* [Activity] Lines with the word "Award" are the ones wanted. Copy each of them from the entries below.

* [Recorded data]
--- START ---

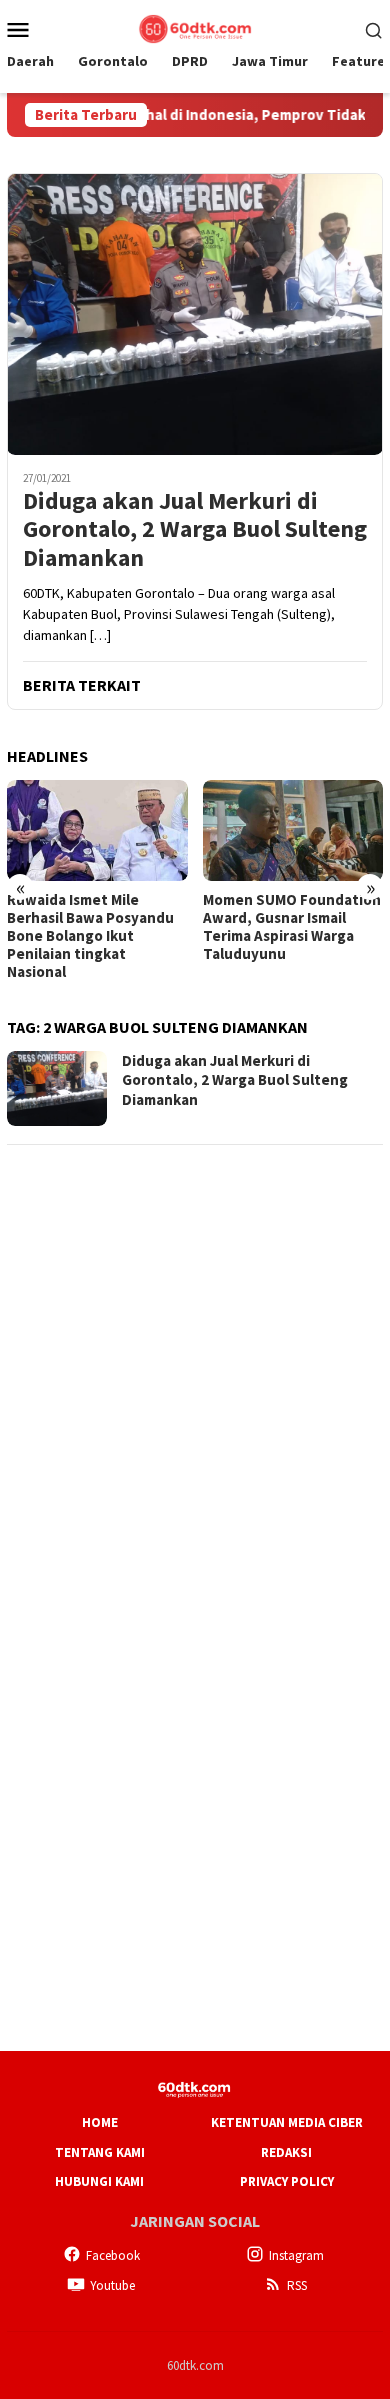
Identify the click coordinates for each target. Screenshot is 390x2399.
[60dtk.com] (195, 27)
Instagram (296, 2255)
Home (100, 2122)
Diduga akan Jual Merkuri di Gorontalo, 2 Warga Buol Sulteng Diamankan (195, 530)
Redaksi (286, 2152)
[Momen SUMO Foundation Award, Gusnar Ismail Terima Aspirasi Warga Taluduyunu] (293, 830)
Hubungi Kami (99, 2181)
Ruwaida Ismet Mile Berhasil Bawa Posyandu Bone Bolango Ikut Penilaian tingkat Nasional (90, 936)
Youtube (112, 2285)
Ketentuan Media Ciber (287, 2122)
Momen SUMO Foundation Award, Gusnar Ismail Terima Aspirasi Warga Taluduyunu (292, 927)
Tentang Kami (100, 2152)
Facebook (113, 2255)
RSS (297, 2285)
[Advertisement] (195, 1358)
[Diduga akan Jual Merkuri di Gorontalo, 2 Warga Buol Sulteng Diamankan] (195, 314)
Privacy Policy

--- END ---
--- START ---

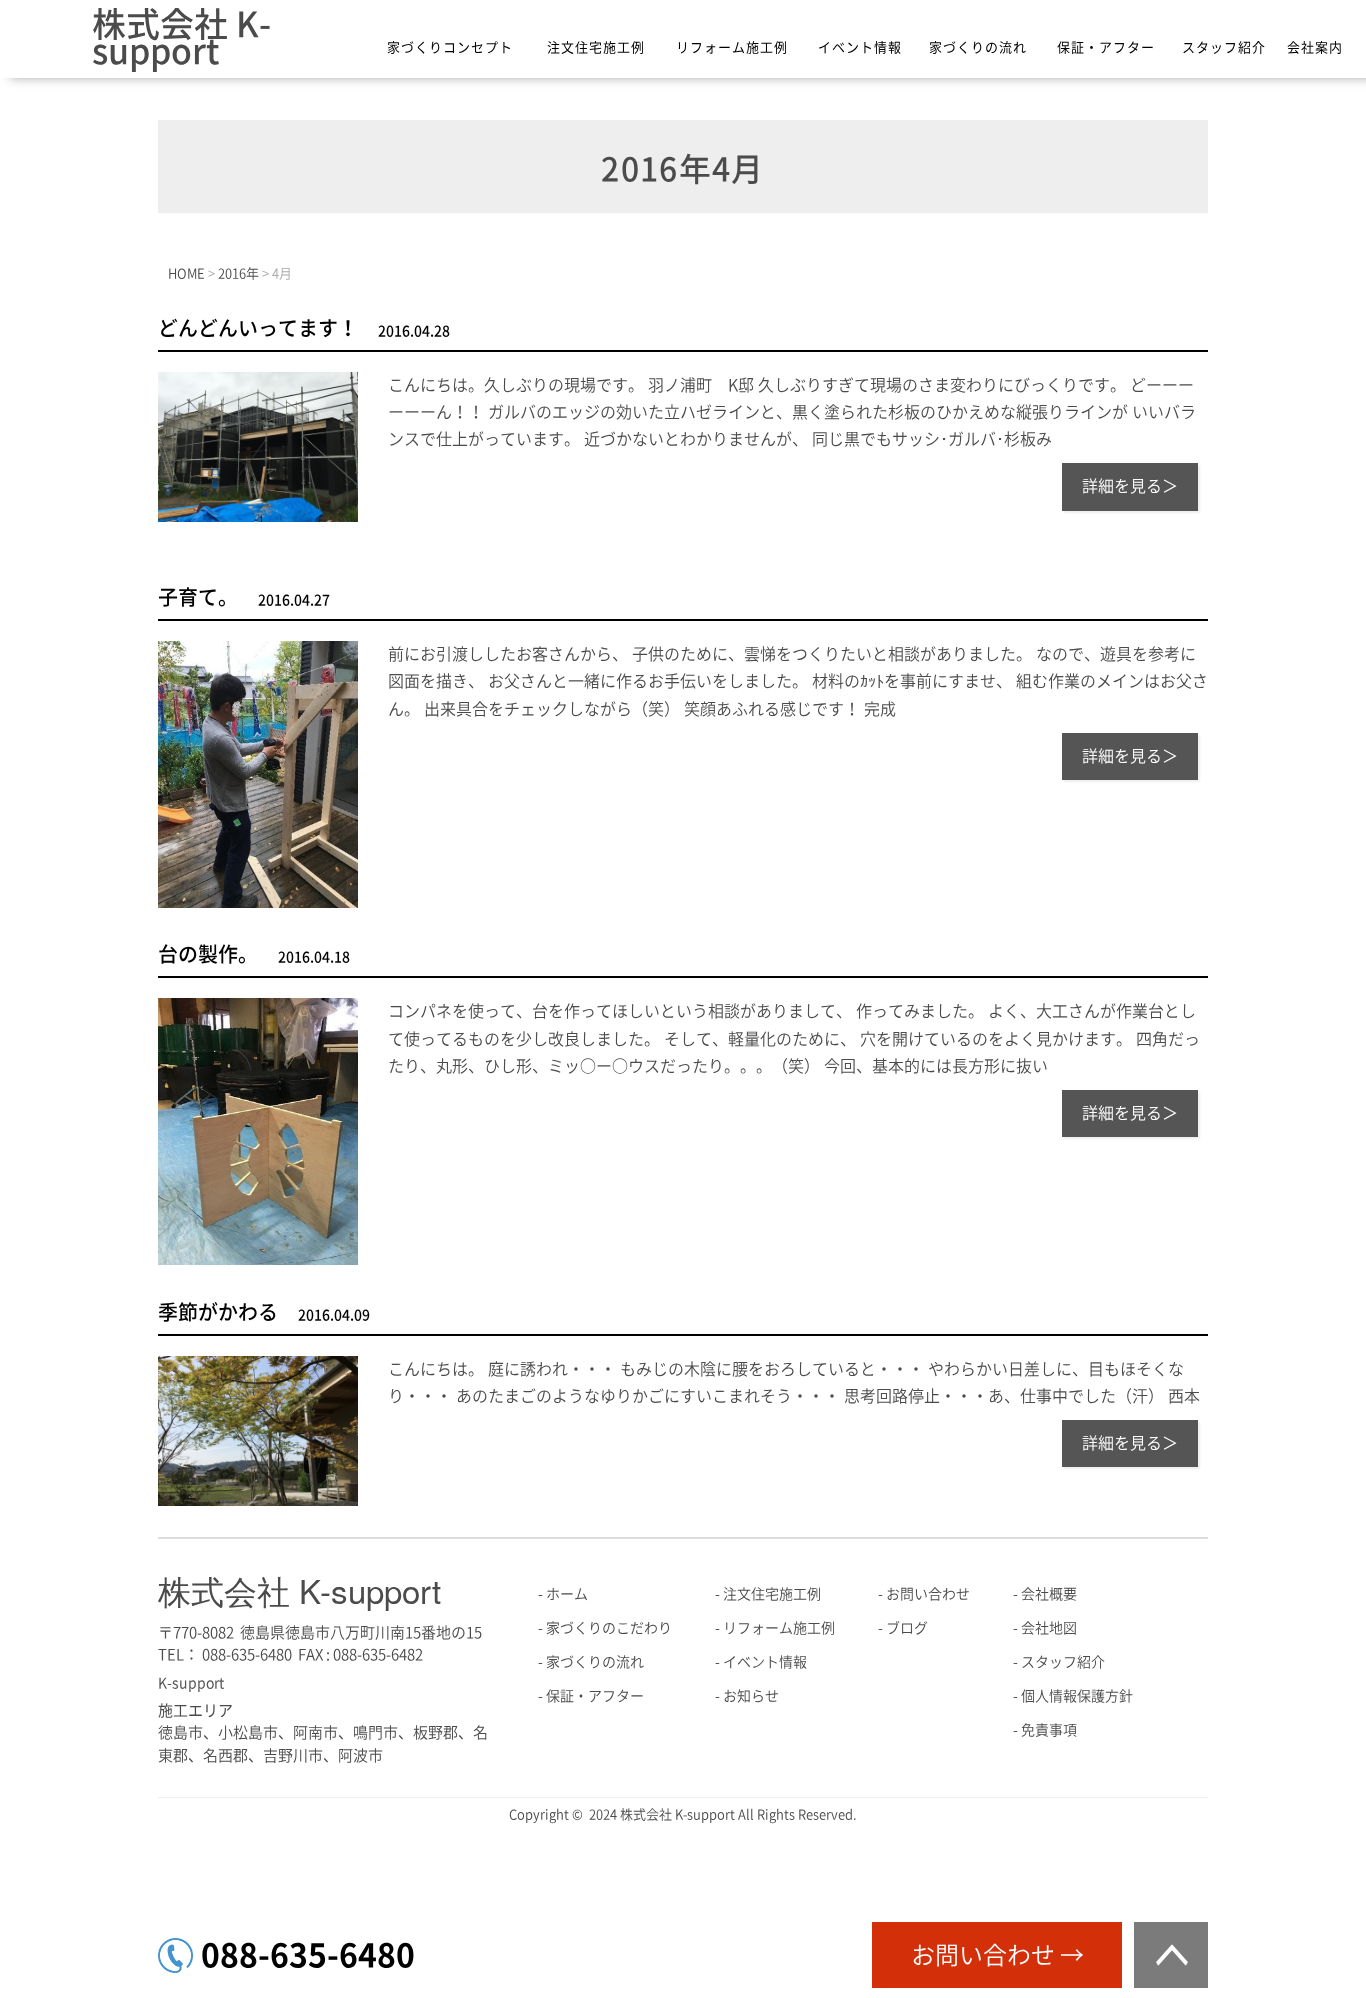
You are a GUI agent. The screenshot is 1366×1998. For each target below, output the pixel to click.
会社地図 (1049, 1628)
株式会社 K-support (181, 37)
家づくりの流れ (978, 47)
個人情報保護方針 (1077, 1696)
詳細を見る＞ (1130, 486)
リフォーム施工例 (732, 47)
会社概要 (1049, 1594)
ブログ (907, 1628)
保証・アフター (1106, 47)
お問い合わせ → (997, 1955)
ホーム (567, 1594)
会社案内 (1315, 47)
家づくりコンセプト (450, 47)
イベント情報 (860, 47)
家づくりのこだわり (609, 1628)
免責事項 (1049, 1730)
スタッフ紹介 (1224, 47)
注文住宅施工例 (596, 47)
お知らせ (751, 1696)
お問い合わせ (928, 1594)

--- END ---

* [Answer to this exercise]
[Momen SUMO Foundation Award, Gusnar Ismail Terima Aspirasi Warga Taluduyunu] (293, 830)
Momen SUMO Foundation Award, Gusnar Ismail Terima Aspirasi Warga Taluduyunu (292, 927)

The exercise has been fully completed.